## Set task
Quote the page on the ART Expert Provenance & Attestation Orchestrator below in full, word for word.

ART Expert Provenance & Attestation Orchestrator for Brisbane Litigation Lawyers: Run the March 2026 Direction Without Trusting Self-Attestation
You’re four days out from an ART hearing on a Part 7 visa refusal. Your expert’s report landed yesterday — eighty pages, three annexures, a methodology section that reads cleanly. The March 2026 Direction on expert evidence requires you to satisfy yourself that any AI tooling used in producing the report is disclosed, that the expert’s opinion is their own, and that the workings are auditable. The expert ticked the box. Their assistant prepared most of the draft. Somewhere in the chain, a model summarised the country information. You have no record of which model, what prompt, or what was changed afterwards. The ART Expert Provenance & Attestation Orchestrator is built for this gap.
The problem
Expert evidence in the Administrative Review Tribunal — particularly in migration, NDIS, social security and veterans’ affairs matters — increasingly arrives with AI somewhere in the production chain. The March 2026 ART Practice Direction on expert evidence sets out provenance and attestation expectations: practitioners filing expert material need a defensible record of how AI was used, by whom, and at what stage. The threat isn’t the AI itself. It’s an attribution failure — an opinion attributed to the expert that was actually generated, paraphrased or restructured by a model the expert didn’t disclose. If that surfaces under cross-examination at hearing, the report’s weight collapses, and your client wears the consequence.
Manually auditing every expert report against the Direction’s provenance requirements — for every matter, every expert, every revision — is not practical at the volume Brisbane administrative-law practices run.
What the ART Expert Provenance & Attestation Orchestrator does
The orchestrator runs the March 2026 ART Direction’s provenance + attestation workflow over an expert report and its supporting material before you lodge. It takes the report, the expert’s declaration, any prior drafts you hold, and the engagement correspondence, and produces a structured attestation pack: what the Direction requires, what the expert has stated, what gaps exist, and which questions you need to put back to the expert in writing before filing.

## Available data
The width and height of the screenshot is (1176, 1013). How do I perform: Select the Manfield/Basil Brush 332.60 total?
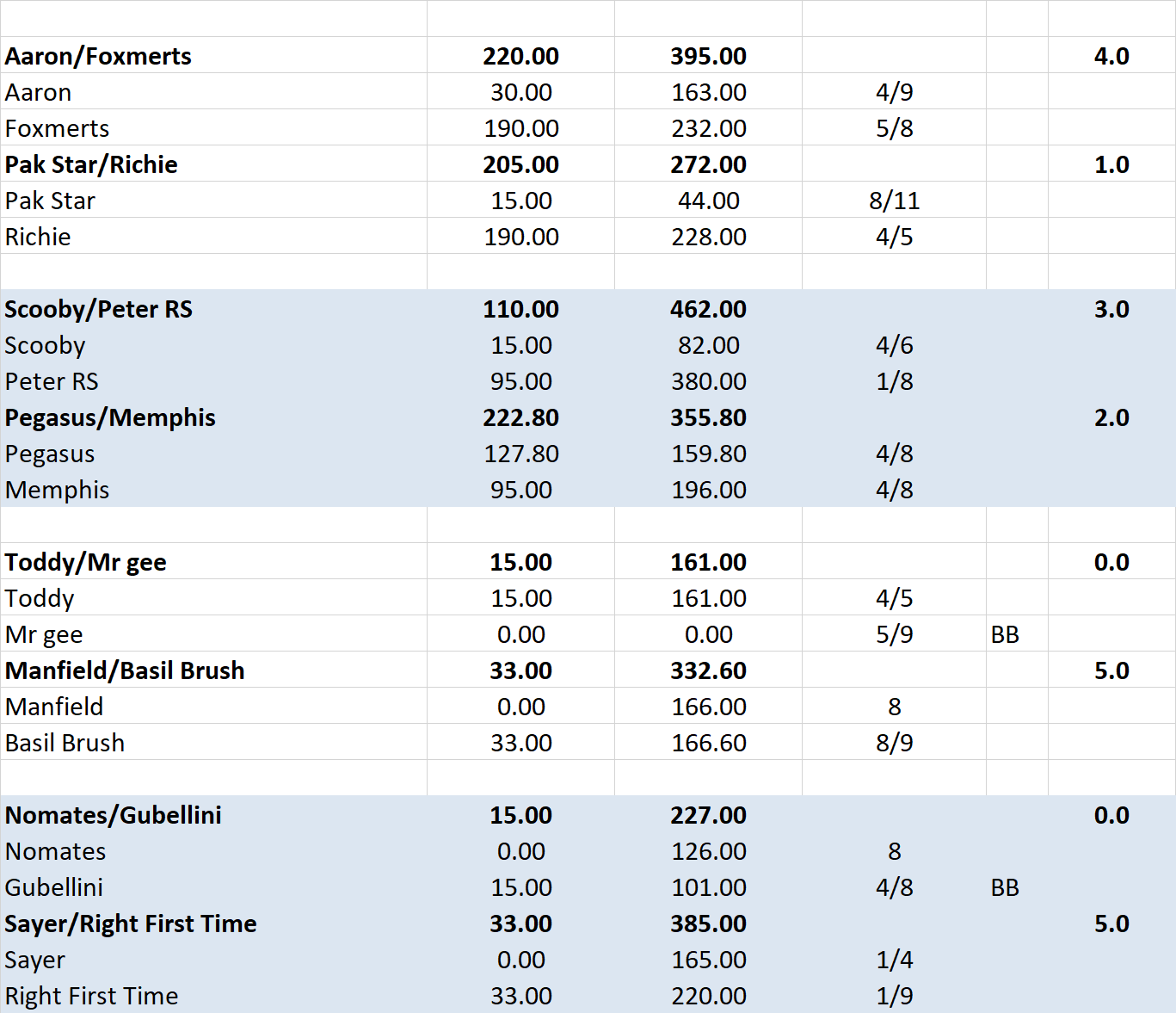coord(708,670)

## Response below
ART Expert Provenance & Attestation Orchestrator for Brisbane Litigation Lawyers: Run the March 2026 Direction Without Trusting Self-Attestation
You’re four days out from an ART hearing on a Part 7 visa refusal. Your expert’s report landed yesterday — eighty pages, three annexures, a methodology section that reads cleanly. The March 2026 Direction on expert evidence requires you to satisfy yourself that any AI tooling used in producing the report is disclosed, that the expert’s opinion is their own, and that the workings are auditable. The expert ticked the box. Their assistant prepared most of the draft. Somewhere in the chain, a model summarised the country information. You have no record of which model, what prompt, or what was changed afterwards. The ART Expert Provenance & Attestation Orchestrator is built for this gap.
The problem
Expert evidence in the Administrative Review Tribunal — particularly in migration, NDIS, social security and veterans’ affairs matters — increasingly arrives with AI somewhere in the production chain. The March 2026 ART Practice Direction on expert evidence sets out provenance and attestation expectations: practitioners filing expert material need a defensible record of how AI was used, by whom, and at what stage. The threat isn’t the AI itself. It’s an attribution failure — an opinion attributed to the expert that was actually generated, paraphrased or restructured by a model the expert didn’t disclose. If that surfaces under cross-examination at hearing, the report’s weight collapses, and your client wears the consequence.
Manually auditing every expert report against the Direction’s provenance requirements — for every matter, every expert, every revision — is not practical at the volume Brisbane administrative-law practices run.
What the ART Expert Provenance & Attestation Orchestrator does
The orchestrator runs the March 2026 ART Direction’s provenance + attestation workflow over an expert report and its supporting material before you lodge. It takes the report, the expert’s declaration, any prior drafts you hold, and the engagement correspondence, and produces a structured attestation pack: what the Direction requires, what the expert has stated, what gaps exist, and which questions you need to put back to the expert in writing before filing.